The point in the law was to ensure the safety of nicotine liquid being produced in Indiana for use in e-cigarettes. In 2016 it was amended by Republicans in a way that caused the problem that Republicans now are adamant about changing. The amendment gave sole control over deciding who can and cannot produce e-liquid to one company, Mulhaupt’s, Inc. based in Lafayette, Indiana. Mulhaupt’s allowed only six companies in the state to produce e-liquid, which caused an FBI probe into the possibility that this created a monopoly.
Lawmakers had been warned of this possibility before the amendment to the law was passed and signed by the Indiana governor, Vice-President-elect Mike Pence. The FBI has not confirmed or denied that there was an investigation, but some Indiana lawmakers have stated that they were questioned by the FBI, including state senator Ron Alting, who represents the district in which Mulhaupt’s is located.

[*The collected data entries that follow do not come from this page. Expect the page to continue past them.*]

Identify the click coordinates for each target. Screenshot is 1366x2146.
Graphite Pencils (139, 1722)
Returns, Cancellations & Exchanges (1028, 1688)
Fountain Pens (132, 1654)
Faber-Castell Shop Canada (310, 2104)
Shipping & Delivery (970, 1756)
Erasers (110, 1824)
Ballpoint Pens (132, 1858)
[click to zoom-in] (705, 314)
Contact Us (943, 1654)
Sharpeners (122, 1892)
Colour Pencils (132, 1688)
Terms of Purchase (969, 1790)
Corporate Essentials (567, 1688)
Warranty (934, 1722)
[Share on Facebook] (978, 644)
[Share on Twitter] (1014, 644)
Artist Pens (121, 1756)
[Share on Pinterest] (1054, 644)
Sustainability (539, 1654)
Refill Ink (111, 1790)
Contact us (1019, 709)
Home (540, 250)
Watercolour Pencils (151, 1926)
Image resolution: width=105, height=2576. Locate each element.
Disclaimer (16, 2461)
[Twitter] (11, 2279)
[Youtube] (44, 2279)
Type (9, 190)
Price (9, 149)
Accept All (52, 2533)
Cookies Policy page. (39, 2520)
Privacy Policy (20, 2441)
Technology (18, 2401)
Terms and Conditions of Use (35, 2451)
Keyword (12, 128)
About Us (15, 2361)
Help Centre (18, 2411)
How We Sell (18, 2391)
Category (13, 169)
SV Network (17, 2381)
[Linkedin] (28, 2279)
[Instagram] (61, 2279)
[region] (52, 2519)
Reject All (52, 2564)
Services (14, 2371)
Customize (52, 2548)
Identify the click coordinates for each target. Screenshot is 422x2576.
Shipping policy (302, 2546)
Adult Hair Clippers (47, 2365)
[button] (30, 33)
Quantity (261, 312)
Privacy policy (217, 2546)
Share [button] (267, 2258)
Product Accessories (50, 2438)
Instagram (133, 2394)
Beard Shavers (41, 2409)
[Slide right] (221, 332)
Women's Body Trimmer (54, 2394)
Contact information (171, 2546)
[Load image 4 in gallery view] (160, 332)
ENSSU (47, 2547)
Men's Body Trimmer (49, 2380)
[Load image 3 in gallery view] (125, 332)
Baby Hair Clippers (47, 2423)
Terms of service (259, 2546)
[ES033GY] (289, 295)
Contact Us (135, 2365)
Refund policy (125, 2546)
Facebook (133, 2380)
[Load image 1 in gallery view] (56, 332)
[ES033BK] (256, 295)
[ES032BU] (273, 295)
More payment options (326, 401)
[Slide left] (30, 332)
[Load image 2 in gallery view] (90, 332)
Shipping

The amendment was drafted by Republican state Senator Vaneta Becker, who later changed her mind when she realized the amendment could create a monopoly. She tried to remove her wording from the amendment and warned other her colleagues against passing it. Other Republicans, including Alting, pushed for the amendment to be passed anyway. Now Alting admits he made a mistake, but he insists that neither he nor anyone else had any “legal evidence” about the possibility of a monopoly.
The effort to overhaul the law is being led by Republican state Senator Randy Head, who says that the permit process for e-liquid production should be decided by the government and not by a private company.
The monopoly on e-liquid manufacturer is what prompted most lawmakers involved in changing it into action, but the reason the monopoly came about in the first place was because of the extremely strict regulations in the law that only one company, Mulhaupt’s, could meet.
State Senator Head, in explaining the need to rework the law, said the requirements were simply too strict, and that they are beyond even what is required for food and beverages. One of the requirements was 24-hour-a-day video monitoring of e-liquid manufacturing facilities. Head stated, “We buy coffee at Starbucks, we buy hamburgers at McDonald’s, and those things can kill us if they’re not done properly or a dangerous substance is put in them, but we don’t mandate that there be 24-hour video monitoring of the people creating those products.”
The fact that the Indiana regulations required such stringent measures is another example of anti-e-cigarette hysteria. When it takes one voice of reason, such as state Senator Head’s, to point out to other lawmakers that they are requiring more stringent regulations on a product that produces vapor than they are on the food that we eat, something is terribly wrong with the system. Hopefully others like Head will come forward with common sense arguments against the onslaught of overzealous and damaging vaping laws.